Las serendipias son frecuentes en la historia de la ciencia. Asimismo, existen las serendipias literarias, estas son cuando un autor escribe sobre algo que ha imaginado, pero inexistente en su época, y posteriormente ocurre tal como lo describió el escritor, incluso con los mismos detalles. Cabe aclarar que este fenómeno no se debe confundir con la anticipación, o con el género literario de la ciencia ficción, donde muchos inventos genéricos se adelantan a su tiempo, y en el momento en que suceden, se antojan una profecía sin serlo en realidad.

Ejemplos de esto son la clonación y la fecundación in vitro de las que habló Aldous Huxley en su novela Un mundo feliz, mucho antes de que estas fueran posibles científicamente; o los submarinos eléctricos, los satélites artificiales, las armas químicas y el viaje a la luna descritos por Julio Verne en muchos de sus textos. Finalmente, Ray Bradbury en su libro Fahrenheit 451, habla sobre un sistema de comunicación masiva muy similar a lo que hoy día es internet, y George Orwell en su obra 1984, se adelantó a su tiempo al hacer mención de una red de observación ciudadana conocida como El gran hermano, de la cual no solo fue tomada la idea, sino que ya se trabajaba en las bases de ella sin que el autor y los desarrolladores se conocieran.

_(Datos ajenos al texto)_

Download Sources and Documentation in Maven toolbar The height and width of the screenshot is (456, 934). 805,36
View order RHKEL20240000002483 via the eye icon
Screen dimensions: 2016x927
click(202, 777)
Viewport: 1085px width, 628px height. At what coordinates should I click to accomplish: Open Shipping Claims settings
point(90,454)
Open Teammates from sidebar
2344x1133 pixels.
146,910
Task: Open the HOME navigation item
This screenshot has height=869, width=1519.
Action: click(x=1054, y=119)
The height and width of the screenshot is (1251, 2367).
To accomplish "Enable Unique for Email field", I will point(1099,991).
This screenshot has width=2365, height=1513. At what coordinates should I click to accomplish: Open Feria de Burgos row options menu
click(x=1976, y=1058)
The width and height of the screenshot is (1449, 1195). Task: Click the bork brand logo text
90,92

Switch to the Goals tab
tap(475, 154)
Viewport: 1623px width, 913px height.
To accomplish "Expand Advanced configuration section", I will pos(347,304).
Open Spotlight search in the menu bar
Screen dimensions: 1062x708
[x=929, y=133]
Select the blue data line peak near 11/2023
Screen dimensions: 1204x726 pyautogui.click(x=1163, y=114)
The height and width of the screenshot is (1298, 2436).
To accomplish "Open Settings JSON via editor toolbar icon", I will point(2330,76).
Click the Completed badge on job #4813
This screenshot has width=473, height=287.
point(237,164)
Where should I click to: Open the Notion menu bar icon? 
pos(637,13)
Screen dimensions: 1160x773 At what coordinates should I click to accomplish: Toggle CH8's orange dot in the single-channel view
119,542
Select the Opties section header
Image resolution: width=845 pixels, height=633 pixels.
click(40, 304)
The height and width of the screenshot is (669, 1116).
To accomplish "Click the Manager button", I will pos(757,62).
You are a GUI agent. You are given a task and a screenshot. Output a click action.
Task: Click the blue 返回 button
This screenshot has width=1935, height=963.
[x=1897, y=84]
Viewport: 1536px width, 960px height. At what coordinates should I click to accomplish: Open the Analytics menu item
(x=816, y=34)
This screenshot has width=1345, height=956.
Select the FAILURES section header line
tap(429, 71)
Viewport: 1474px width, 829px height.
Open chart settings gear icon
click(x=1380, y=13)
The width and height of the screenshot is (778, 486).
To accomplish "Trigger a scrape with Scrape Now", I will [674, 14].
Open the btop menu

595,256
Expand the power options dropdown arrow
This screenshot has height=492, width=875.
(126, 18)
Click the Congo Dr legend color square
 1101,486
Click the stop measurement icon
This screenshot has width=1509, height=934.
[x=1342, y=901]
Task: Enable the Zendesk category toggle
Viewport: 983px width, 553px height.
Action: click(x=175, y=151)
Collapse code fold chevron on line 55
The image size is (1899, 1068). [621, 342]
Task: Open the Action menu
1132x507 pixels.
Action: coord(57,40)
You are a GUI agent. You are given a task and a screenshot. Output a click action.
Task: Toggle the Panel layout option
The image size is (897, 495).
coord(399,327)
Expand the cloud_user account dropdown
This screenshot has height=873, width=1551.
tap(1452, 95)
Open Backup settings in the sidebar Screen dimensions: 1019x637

Otra serendipia literaria famosa es la del escritor Morgan Robertson, publicada en el año 1898 en su libro Futility or the Wreck of the Titan, en el cual contaba la historia de un enorme barco que en su viaje inaugural entre Londres y Nueva York acababa hundiéndose debido al choque contra un iceberg. ¿Dónde hemos sabido de un hecho así en la vida real? Habrá que preguntarle a Leonardo DiCaprio.

Actualmente, ante la crisis del COVID-19, ha tomado fama la serendipia del escritor estadounidense Dean Koontz, quien en 1981 publicó la novela de terror Los ojos de la oscuridad, sobre un virus mortal denominado Wuhan-400, el cual es desatado en China en el año 2020.

Antes de terminar, volvamos al campo de la Lingüística con dos curiosidades pertinentes: la palabra coloquial chiripa podría considerarse como un sinónimo de serendipia, aunque no es usada por todos los hispanoparlantes, tiene una connotación más bien festiva y por lo general se refiere a eventos fortuitos de la vida cotidiana, o incluso a hechos sin trascendencia. De igual manera, existen las pseudoserendipias, en las cuales el investigador, luego de no obtener resultados tras muchas investigaciones, finalmente consigue su objetivo, pero a causa de un accidente inesperado o de una revelación.